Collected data
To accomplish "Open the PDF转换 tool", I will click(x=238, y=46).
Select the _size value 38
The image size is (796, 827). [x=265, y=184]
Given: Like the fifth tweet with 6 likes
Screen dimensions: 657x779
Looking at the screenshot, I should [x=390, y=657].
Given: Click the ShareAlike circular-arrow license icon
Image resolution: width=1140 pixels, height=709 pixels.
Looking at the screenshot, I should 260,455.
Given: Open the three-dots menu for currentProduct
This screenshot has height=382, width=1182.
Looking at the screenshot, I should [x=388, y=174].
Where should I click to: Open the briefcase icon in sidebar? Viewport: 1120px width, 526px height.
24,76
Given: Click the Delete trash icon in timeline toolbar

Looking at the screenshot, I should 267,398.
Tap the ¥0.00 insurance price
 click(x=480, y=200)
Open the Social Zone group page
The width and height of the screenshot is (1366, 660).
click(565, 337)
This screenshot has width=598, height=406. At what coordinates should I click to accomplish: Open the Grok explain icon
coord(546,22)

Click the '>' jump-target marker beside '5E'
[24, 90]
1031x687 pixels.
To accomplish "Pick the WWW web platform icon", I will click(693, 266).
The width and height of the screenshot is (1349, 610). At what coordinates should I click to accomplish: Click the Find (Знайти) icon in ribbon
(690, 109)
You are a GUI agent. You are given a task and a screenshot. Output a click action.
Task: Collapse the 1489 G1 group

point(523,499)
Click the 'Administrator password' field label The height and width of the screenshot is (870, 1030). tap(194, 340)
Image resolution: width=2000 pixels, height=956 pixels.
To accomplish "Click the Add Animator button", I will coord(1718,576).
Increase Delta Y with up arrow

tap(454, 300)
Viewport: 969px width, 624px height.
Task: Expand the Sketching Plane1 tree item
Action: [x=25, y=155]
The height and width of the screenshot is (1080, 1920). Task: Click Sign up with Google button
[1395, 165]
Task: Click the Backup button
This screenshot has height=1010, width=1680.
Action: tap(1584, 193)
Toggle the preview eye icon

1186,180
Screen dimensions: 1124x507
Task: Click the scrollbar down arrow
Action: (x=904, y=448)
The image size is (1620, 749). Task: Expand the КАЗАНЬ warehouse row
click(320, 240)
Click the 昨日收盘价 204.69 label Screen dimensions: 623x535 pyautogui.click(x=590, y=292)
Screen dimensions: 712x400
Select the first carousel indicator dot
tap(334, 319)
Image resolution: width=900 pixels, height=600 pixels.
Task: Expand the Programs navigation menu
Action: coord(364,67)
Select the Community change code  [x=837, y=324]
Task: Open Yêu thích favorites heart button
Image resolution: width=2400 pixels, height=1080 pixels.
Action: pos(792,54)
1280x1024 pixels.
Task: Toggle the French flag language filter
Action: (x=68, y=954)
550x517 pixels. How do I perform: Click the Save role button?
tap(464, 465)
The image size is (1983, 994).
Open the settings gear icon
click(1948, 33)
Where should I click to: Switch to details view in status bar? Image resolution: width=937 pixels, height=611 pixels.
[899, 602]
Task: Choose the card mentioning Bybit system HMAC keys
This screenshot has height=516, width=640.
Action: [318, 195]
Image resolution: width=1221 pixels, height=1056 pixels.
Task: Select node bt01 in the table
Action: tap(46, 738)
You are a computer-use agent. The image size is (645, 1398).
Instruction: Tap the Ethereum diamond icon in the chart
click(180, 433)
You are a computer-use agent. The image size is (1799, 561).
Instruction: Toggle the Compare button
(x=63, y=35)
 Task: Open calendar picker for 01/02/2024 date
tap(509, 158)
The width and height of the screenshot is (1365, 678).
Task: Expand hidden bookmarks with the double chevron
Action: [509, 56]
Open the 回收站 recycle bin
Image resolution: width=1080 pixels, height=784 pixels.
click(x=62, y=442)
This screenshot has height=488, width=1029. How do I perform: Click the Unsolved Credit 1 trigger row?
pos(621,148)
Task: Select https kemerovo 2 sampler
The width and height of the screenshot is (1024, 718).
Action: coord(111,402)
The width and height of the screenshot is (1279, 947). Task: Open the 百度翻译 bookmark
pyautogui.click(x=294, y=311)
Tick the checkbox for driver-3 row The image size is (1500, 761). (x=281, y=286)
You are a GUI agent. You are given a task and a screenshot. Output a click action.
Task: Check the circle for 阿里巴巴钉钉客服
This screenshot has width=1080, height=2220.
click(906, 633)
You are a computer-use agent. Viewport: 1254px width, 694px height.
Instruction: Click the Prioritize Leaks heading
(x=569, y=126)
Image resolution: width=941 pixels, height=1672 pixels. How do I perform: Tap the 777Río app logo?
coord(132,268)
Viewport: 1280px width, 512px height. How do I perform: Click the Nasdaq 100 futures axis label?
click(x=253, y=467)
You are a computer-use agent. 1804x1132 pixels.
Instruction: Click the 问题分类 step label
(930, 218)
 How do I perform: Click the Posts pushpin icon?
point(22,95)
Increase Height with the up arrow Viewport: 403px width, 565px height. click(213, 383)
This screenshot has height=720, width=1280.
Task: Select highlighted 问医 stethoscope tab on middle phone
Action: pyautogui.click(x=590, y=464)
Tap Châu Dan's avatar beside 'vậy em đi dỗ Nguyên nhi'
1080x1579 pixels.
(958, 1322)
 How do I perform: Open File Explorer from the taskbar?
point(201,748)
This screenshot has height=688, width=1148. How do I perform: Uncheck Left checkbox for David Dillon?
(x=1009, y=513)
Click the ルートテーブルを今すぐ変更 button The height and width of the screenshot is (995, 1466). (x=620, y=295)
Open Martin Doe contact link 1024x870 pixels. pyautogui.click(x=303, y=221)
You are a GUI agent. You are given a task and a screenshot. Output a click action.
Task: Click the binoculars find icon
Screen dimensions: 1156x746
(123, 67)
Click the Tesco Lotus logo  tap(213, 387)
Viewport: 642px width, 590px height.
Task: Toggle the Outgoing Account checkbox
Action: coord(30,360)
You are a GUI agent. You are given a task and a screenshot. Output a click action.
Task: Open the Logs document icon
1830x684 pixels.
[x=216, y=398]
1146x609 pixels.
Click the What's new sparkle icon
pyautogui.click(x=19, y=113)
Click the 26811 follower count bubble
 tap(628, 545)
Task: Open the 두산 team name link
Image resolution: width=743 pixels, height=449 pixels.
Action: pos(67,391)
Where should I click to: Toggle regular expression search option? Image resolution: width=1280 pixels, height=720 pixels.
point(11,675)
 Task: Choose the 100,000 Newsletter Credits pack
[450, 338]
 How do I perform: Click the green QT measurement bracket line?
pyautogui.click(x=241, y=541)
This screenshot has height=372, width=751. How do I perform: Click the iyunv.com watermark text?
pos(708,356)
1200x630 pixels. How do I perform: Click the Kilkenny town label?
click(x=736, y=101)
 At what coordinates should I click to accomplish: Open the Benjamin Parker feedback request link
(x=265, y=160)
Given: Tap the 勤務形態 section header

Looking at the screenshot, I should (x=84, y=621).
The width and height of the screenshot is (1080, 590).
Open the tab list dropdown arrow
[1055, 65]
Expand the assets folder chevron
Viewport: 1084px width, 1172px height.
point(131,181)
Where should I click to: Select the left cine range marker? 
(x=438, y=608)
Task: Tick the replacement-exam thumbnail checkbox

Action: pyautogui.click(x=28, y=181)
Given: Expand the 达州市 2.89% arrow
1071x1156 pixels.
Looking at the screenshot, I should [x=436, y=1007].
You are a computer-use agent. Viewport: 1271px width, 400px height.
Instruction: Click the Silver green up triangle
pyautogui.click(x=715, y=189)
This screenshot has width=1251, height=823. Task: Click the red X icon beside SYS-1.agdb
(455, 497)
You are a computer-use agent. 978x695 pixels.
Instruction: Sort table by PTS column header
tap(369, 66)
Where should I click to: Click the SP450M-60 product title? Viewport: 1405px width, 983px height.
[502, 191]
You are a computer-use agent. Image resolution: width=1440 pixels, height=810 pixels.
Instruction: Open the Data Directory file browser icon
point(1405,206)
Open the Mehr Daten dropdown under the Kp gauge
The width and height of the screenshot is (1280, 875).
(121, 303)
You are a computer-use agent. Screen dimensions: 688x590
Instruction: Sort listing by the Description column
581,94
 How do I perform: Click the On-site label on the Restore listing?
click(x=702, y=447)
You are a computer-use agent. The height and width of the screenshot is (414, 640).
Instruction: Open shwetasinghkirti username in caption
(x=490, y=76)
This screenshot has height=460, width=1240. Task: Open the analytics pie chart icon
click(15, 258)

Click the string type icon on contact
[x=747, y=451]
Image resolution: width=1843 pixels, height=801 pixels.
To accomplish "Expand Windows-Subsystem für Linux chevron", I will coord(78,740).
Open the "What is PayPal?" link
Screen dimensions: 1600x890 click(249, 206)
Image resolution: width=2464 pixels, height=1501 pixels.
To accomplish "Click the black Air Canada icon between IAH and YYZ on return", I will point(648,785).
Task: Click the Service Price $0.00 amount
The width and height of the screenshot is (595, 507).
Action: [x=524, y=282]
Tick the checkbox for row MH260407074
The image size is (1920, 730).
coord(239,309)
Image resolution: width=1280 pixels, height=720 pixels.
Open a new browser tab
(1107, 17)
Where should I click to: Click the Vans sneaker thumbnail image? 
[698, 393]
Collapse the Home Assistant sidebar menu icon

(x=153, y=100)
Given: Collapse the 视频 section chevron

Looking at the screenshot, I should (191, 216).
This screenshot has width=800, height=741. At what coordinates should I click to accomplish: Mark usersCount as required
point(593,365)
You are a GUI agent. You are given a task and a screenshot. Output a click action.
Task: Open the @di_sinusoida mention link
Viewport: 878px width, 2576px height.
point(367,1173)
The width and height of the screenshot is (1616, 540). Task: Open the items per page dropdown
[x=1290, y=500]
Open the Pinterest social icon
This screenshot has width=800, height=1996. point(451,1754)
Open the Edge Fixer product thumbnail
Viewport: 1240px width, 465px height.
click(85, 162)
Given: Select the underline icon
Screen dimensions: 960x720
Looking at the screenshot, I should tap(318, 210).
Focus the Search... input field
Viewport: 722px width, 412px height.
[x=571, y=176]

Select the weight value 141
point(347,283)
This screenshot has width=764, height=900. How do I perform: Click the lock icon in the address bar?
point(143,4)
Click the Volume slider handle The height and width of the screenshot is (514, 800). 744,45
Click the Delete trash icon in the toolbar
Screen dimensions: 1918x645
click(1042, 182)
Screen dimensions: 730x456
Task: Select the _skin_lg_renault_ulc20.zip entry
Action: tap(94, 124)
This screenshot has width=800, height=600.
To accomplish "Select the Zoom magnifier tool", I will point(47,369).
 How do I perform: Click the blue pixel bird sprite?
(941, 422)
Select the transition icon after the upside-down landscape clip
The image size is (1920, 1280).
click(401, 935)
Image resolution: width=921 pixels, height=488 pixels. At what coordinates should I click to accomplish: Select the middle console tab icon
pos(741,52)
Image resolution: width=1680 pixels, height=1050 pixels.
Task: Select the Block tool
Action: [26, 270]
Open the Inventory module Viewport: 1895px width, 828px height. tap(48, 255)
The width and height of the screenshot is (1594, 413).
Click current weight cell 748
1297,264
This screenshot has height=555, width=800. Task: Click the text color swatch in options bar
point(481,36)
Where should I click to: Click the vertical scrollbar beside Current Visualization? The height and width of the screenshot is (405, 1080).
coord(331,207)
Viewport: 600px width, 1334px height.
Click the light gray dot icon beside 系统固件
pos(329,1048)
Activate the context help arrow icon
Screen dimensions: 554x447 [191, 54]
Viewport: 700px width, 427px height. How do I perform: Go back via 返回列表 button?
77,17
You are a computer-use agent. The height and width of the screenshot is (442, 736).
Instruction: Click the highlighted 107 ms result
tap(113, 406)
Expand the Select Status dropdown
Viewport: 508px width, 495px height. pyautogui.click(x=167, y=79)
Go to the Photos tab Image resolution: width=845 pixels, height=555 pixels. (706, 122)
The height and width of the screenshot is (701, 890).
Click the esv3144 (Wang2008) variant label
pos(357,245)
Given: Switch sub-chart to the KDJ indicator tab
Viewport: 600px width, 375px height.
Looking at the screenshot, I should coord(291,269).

ASSIGNMENT: Lines after the one containing "Given: Click the ShareAlike" are not part of the task. Output the entries exactly from their first line through that one.

THE ANSWER:
To accomplish "Open the PDF转换 tool", I will click(x=238, y=46).
Select the _size value 38
The image size is (796, 827). [x=265, y=184]
Given: Like the fifth tweet with 6 likes
Screen dimensions: 657x779
Looking at the screenshot, I should [x=390, y=657].
Given: Click the ShareAlike circular-arrow license icon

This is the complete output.